▶ **PROBLEM DETAILS**
Pictures aside, quote the whole listing exactly.
(Beginning of RECORDS SUPPLIED)
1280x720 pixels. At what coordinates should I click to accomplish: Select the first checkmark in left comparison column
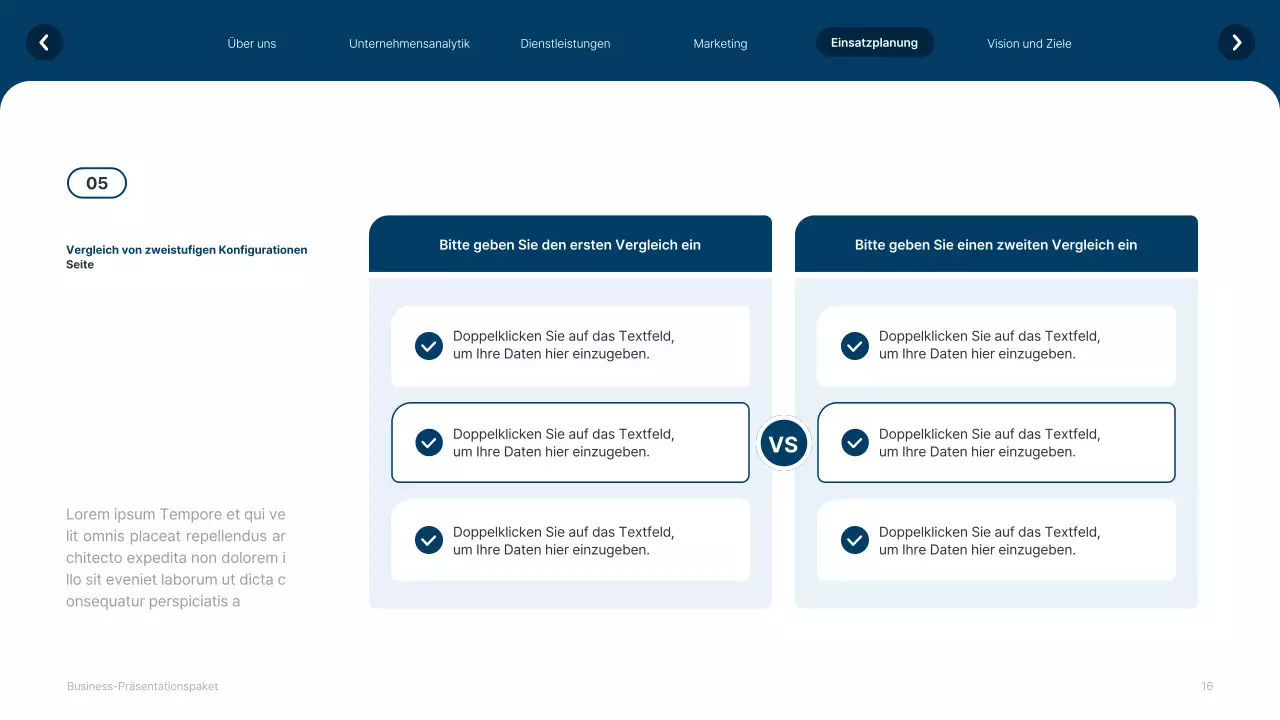[428, 345]
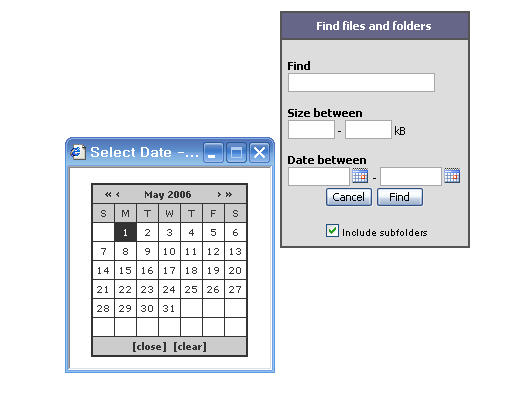Select May 15 in the calendar
This screenshot has height=396, width=528.
click(x=125, y=270)
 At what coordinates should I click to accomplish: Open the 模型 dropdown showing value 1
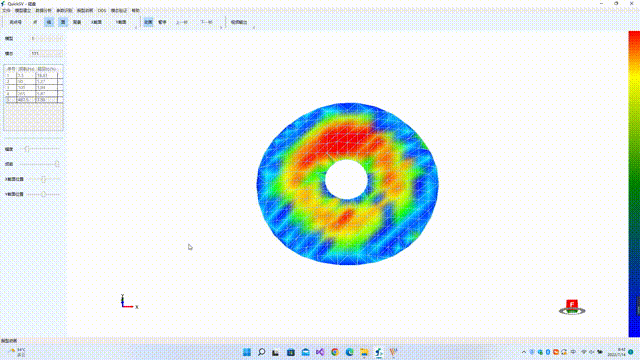click(x=46, y=38)
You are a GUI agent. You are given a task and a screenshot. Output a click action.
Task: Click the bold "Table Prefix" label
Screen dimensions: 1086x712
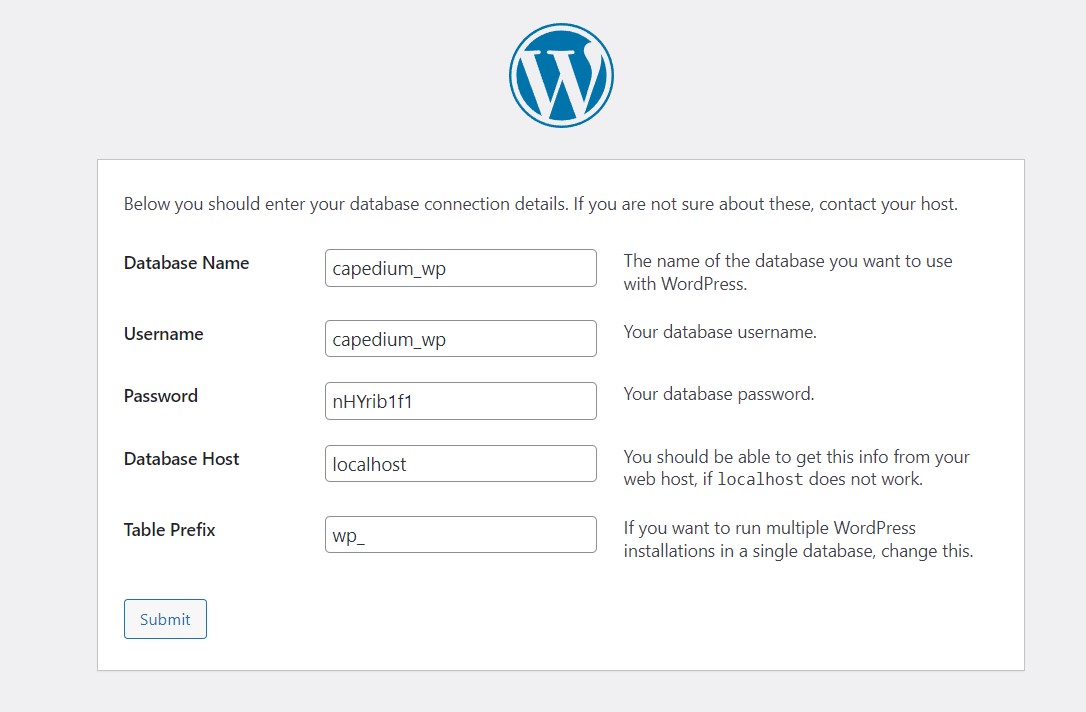click(x=169, y=530)
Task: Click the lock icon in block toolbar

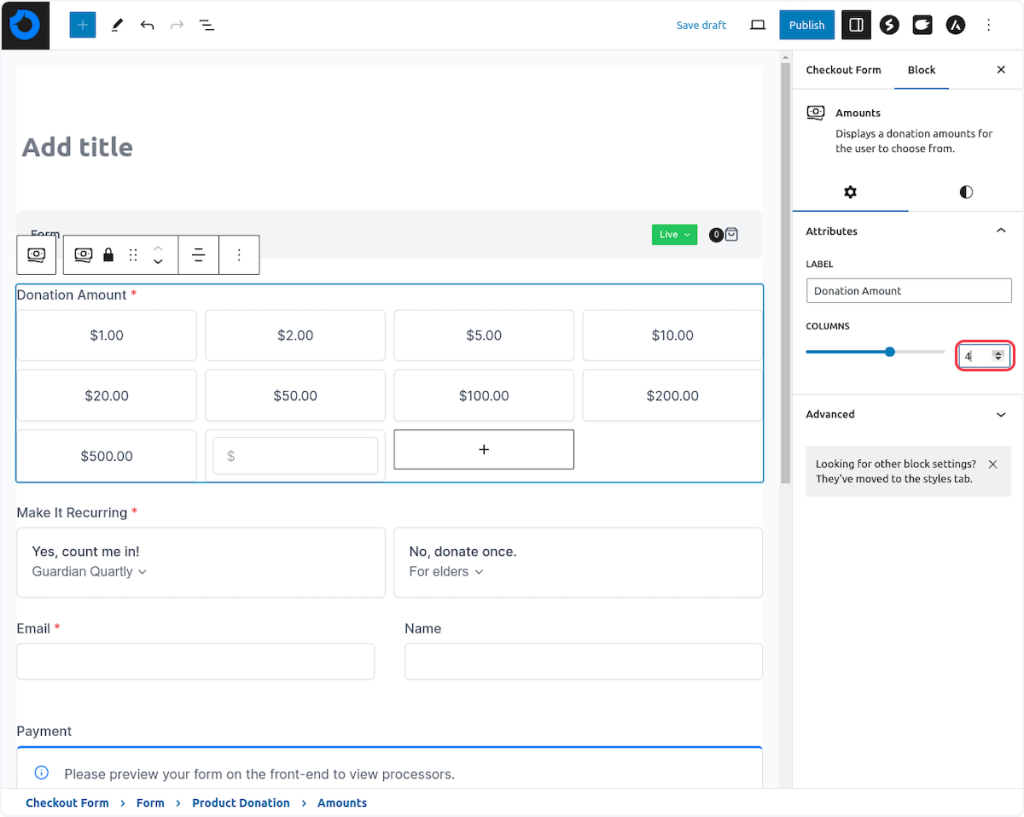Action: (109, 255)

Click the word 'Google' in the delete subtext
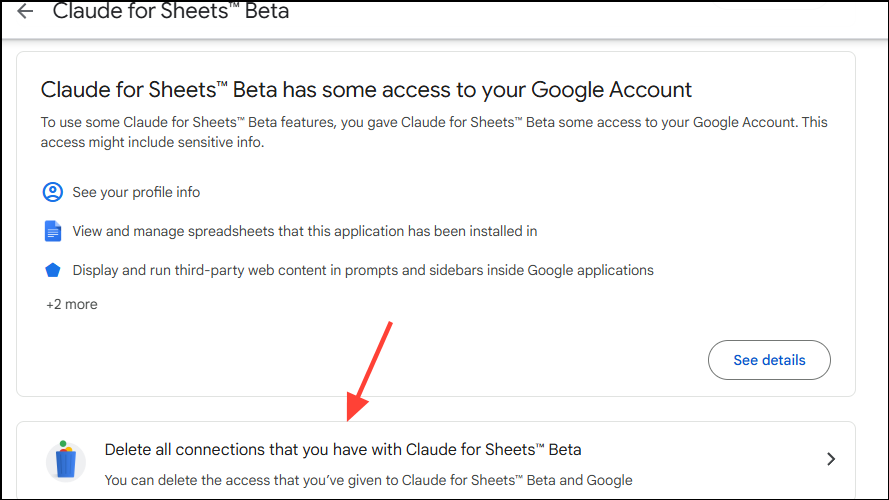[609, 480]
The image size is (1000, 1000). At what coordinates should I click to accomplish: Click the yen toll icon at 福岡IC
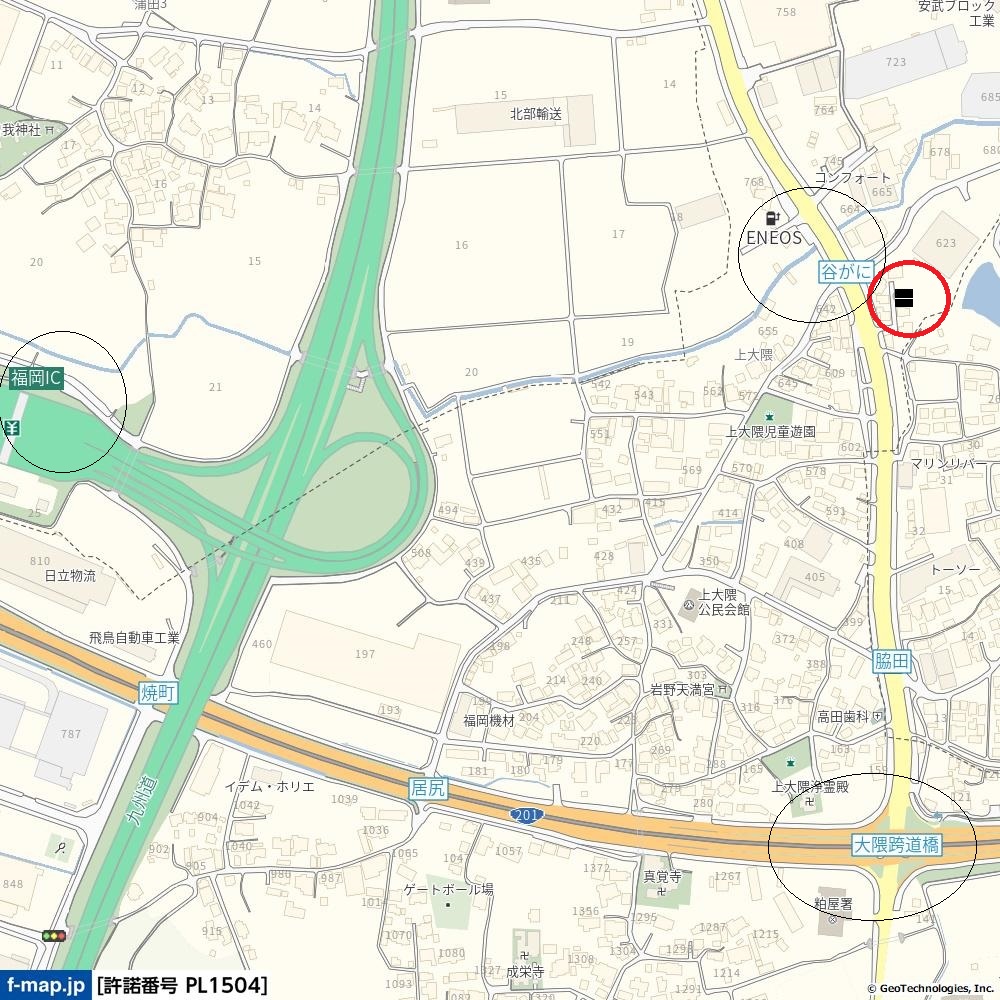tap(11, 428)
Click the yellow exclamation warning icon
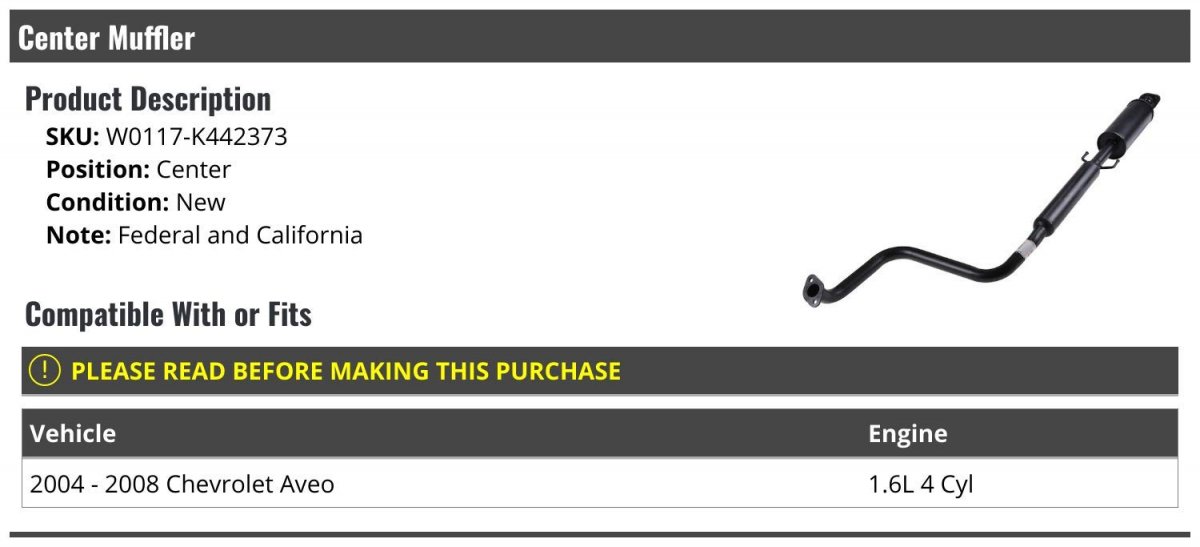The height and width of the screenshot is (547, 1200). 45,371
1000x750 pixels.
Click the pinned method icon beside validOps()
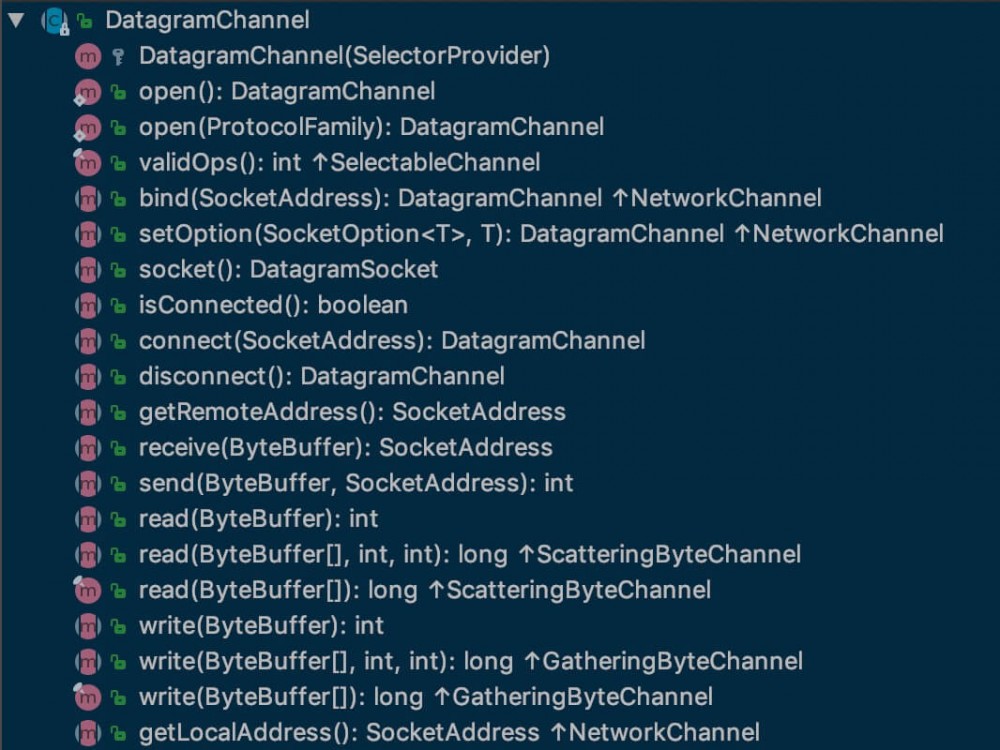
(End of RECORDS SUPPLIED)
▶ **ANSWER BOX**
1280x720 pixels. At what coordinates should I click to accomplish: Select the first checkmark in left comparison column
[428, 345]
Select May 15 in the calendar
This screenshot has height=396, width=528.
click(x=125, y=270)
 At what coordinates should I click to accomplish: Open the 模型 dropdown showing value 1
click(x=46, y=38)
You are a GUI agent. You are given a task and a screenshot. Output a click action.
Task: Click the bold "Table Prefix" label
Screen dimensions: 1086x712
click(x=169, y=530)
Task: Click the lock icon in block toolbar

Action: (109, 255)

Click the word 'Google' in the delete subtext
[609, 480]
The image size is (1000, 1000). At what coordinates should I click to accomplish: Click the yen toll icon at 福岡IC
tap(11, 428)
Click the yellow exclamation warning icon
The height and width of the screenshot is (547, 1200). 45,371
1000x750 pixels.
Click the pinned method icon beside validOps()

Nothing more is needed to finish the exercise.